While I'm not against such functional testing, it should be setup to run the way a user might configure it, with normal user inputs and verifiable outputs. But more importantly, great pains should be taken to isolate the functionality you're testing, to limit the ability of a single change to cause cascading failures in your tests, and obscure the real failure. Also, while I do agree that it's fine to have functional tests that look and act like a real user interaction, it's also critical to have unit tests in place as a first line of defense, to ensure that each part of the system - whether that be methods or classes - is functioning as expected with respect to its own inputs and outputs.
IMO, this is where the principle of Test at the highest level possible is lacking: having only high-level tests makes it really difficult to pinpoint a problem when it happens. This, in turn, makes it much more labor intensive to refactor, fix bugs, or add features. To enable this, you need both high-level tests to verify that unpredicted side effects haven't derailed your efforts, and low-level tests to serve as early warning that you might have broken something.
Also, I'd ask you: if a test doesn't have a relatively easy to understand purpose, how does it help to have it in place?

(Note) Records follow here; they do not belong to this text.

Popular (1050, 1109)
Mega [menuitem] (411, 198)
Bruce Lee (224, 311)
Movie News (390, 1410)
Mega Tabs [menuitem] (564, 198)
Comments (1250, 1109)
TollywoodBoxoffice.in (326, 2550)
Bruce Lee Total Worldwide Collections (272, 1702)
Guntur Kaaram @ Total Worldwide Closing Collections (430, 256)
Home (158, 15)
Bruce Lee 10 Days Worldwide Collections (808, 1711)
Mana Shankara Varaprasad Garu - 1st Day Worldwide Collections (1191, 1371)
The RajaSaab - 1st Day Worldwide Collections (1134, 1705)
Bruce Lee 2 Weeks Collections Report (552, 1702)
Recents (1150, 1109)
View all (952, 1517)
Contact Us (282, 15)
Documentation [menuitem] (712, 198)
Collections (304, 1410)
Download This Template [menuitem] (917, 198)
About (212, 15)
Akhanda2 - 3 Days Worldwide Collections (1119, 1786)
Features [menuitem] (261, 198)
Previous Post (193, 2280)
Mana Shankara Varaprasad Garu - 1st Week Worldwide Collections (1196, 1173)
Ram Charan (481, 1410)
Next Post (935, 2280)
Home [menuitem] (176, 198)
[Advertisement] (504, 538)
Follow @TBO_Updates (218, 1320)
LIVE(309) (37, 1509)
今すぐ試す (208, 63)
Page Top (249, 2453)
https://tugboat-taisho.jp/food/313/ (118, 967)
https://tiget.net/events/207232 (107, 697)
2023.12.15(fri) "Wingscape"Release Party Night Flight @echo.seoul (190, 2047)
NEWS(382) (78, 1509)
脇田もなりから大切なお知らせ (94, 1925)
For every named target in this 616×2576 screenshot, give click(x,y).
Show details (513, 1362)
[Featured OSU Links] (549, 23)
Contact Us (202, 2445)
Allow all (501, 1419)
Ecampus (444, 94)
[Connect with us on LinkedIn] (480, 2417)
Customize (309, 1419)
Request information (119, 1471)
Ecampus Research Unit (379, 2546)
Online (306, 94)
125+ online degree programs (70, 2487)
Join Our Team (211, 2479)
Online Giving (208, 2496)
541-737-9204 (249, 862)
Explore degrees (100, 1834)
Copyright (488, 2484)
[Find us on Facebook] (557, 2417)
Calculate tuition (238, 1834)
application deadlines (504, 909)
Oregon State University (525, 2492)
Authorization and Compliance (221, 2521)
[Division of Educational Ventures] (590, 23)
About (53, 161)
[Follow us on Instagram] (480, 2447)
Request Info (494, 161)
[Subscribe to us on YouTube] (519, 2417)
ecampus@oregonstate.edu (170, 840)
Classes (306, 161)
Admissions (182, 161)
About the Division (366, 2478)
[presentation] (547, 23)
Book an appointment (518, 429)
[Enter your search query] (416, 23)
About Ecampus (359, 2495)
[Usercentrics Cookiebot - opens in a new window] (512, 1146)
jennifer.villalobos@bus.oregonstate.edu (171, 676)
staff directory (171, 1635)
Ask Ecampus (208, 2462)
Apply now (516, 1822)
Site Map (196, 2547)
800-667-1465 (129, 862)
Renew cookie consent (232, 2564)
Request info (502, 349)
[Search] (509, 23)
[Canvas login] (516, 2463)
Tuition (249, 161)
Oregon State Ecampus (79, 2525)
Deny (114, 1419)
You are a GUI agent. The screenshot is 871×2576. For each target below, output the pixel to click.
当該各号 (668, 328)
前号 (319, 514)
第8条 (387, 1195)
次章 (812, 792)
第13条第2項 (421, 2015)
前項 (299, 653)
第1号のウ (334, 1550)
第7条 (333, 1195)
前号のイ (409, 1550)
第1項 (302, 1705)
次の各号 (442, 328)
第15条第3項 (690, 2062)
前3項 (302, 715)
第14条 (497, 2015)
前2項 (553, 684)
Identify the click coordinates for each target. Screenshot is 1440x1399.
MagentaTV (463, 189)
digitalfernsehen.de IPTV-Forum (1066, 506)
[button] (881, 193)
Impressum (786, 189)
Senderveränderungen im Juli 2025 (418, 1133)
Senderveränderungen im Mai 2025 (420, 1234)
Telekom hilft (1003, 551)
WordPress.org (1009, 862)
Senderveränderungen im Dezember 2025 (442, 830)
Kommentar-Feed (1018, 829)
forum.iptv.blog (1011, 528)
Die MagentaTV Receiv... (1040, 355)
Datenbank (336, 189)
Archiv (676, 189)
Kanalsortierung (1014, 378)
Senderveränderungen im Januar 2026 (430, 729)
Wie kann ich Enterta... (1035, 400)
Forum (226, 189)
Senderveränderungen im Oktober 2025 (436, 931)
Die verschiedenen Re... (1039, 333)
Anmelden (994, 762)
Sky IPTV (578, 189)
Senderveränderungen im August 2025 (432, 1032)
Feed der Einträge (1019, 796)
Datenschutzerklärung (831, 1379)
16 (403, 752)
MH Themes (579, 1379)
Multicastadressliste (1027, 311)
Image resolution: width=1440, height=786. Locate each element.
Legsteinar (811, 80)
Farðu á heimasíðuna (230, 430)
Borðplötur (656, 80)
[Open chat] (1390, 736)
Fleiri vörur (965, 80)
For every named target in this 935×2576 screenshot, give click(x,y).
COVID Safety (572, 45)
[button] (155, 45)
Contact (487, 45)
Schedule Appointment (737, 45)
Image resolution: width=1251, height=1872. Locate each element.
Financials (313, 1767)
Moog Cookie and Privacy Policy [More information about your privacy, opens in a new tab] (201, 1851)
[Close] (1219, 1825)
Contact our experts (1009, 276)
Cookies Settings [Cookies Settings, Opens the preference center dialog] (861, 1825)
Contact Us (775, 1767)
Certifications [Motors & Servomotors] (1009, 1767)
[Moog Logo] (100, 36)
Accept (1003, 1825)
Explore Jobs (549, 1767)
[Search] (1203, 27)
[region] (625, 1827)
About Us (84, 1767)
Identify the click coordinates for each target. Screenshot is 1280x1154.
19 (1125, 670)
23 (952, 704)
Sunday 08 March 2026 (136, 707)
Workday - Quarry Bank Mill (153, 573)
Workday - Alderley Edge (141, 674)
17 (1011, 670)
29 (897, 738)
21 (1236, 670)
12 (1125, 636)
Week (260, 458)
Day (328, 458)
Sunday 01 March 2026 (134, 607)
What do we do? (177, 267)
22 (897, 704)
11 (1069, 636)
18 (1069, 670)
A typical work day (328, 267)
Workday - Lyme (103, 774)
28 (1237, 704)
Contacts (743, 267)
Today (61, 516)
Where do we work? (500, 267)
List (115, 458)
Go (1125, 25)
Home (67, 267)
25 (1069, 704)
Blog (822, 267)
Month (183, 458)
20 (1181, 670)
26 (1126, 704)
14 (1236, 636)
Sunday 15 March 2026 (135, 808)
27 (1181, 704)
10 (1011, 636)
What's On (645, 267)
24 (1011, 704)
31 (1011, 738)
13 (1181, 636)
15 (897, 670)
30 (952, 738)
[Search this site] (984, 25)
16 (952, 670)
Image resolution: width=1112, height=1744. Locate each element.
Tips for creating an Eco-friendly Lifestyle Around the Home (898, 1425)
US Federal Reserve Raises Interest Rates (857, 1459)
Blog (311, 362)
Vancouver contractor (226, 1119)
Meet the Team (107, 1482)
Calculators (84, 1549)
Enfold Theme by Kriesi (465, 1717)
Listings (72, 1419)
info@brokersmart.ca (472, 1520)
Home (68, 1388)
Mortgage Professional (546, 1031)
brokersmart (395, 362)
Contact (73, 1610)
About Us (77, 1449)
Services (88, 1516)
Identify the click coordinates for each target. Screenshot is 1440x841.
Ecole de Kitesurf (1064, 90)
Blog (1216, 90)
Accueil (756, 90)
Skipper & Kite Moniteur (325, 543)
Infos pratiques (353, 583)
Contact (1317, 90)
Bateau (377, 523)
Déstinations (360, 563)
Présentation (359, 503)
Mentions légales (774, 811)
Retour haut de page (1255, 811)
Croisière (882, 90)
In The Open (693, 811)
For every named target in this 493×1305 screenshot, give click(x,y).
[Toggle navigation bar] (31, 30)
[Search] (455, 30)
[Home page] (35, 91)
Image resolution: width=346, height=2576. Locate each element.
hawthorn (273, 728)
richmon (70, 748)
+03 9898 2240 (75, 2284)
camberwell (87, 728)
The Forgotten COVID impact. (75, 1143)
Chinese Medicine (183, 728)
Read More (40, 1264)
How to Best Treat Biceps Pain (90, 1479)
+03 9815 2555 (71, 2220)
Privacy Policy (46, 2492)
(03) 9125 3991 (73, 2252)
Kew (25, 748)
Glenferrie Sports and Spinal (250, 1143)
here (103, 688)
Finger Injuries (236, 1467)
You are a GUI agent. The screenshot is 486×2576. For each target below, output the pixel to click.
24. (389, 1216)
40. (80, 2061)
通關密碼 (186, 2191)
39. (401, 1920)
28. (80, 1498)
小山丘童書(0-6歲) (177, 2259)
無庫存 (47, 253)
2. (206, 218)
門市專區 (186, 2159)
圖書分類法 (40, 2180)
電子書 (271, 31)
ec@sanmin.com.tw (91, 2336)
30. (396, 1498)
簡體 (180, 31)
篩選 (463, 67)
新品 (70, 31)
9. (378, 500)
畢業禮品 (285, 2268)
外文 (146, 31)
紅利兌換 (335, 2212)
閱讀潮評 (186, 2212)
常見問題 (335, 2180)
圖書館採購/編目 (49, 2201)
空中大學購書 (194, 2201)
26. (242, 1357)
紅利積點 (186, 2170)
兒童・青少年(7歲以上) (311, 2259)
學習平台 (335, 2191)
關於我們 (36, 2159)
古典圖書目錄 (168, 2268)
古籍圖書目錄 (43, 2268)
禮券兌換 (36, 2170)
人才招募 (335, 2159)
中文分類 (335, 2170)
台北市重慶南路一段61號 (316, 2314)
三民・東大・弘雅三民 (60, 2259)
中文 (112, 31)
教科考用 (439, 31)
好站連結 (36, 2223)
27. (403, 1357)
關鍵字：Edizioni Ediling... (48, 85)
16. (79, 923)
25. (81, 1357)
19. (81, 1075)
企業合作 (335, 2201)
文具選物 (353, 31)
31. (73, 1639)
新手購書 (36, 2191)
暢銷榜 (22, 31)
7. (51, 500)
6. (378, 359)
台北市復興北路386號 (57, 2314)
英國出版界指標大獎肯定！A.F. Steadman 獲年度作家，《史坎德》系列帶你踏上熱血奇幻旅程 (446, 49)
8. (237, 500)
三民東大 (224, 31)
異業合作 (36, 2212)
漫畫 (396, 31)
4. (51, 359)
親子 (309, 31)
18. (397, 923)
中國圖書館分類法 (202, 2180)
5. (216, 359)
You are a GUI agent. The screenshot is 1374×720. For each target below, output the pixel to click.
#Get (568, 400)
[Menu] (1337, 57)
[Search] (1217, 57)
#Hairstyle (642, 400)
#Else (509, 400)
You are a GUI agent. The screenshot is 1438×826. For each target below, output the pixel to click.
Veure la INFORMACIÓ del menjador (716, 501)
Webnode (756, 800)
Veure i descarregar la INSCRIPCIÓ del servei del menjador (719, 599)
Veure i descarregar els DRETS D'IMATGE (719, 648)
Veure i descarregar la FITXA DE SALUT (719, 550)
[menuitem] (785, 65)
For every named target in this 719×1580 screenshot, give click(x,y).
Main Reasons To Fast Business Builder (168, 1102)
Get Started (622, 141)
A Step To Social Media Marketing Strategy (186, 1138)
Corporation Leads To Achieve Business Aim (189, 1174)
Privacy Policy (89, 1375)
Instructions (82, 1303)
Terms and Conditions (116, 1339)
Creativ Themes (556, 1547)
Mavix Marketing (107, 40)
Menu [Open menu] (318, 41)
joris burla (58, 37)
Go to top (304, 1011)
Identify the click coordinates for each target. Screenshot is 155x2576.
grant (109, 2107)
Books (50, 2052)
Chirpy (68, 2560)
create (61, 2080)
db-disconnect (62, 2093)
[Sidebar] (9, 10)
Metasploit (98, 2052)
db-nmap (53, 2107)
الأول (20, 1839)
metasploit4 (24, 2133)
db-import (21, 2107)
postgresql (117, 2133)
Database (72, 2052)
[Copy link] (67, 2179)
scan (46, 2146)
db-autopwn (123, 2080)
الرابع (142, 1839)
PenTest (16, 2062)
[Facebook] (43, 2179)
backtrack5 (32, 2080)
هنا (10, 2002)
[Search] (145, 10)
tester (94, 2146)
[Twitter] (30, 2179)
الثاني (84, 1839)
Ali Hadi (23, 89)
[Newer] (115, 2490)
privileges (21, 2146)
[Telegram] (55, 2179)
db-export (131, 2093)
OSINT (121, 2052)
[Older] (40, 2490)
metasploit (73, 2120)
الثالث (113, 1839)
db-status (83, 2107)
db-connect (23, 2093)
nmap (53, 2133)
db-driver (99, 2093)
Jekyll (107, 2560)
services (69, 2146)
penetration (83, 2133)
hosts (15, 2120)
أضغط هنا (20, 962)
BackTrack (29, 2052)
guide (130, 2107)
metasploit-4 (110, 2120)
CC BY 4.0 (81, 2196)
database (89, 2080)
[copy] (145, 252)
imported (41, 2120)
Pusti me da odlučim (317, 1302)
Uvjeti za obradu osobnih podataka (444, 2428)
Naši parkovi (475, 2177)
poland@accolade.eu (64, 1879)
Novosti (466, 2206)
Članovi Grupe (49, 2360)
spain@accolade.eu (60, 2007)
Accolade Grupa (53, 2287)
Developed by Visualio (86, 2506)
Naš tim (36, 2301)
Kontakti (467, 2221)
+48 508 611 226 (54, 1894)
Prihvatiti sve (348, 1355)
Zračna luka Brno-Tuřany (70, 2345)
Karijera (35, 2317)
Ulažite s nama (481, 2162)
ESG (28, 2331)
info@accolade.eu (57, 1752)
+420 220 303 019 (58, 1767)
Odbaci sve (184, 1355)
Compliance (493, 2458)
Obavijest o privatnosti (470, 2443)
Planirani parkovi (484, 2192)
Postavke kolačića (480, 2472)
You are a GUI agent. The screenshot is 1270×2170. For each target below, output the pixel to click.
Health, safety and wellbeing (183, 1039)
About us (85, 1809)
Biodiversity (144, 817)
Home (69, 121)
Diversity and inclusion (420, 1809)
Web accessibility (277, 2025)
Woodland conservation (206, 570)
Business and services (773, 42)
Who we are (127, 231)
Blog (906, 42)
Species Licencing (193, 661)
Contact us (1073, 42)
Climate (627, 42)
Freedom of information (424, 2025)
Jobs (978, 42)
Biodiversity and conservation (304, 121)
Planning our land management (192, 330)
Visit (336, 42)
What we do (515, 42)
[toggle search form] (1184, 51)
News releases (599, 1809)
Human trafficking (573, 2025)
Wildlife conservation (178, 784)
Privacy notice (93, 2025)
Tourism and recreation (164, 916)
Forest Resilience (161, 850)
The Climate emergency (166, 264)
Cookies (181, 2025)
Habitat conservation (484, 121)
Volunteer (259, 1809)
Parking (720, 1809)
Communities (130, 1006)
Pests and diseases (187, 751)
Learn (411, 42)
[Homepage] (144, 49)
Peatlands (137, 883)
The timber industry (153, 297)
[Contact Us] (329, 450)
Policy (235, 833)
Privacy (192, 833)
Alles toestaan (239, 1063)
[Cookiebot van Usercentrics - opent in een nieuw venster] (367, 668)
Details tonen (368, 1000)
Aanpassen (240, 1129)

BTW, my unit test methods describe the functionality they attempt to test, and all configuration for those tests is either in the method, or no more than one class away (in the case of a testing utility). My functional tests take the form of Maven builds which construct assemblies, and they have a list of goals in a goals.txt file, a typical POM and assembly descriptor, and a verification script called verify.bsh. Additionally, each test build is in a directory that attempts to describe the purpose of the test, to enable quick reading of failed tests during the plugin build. Not so hard to understand.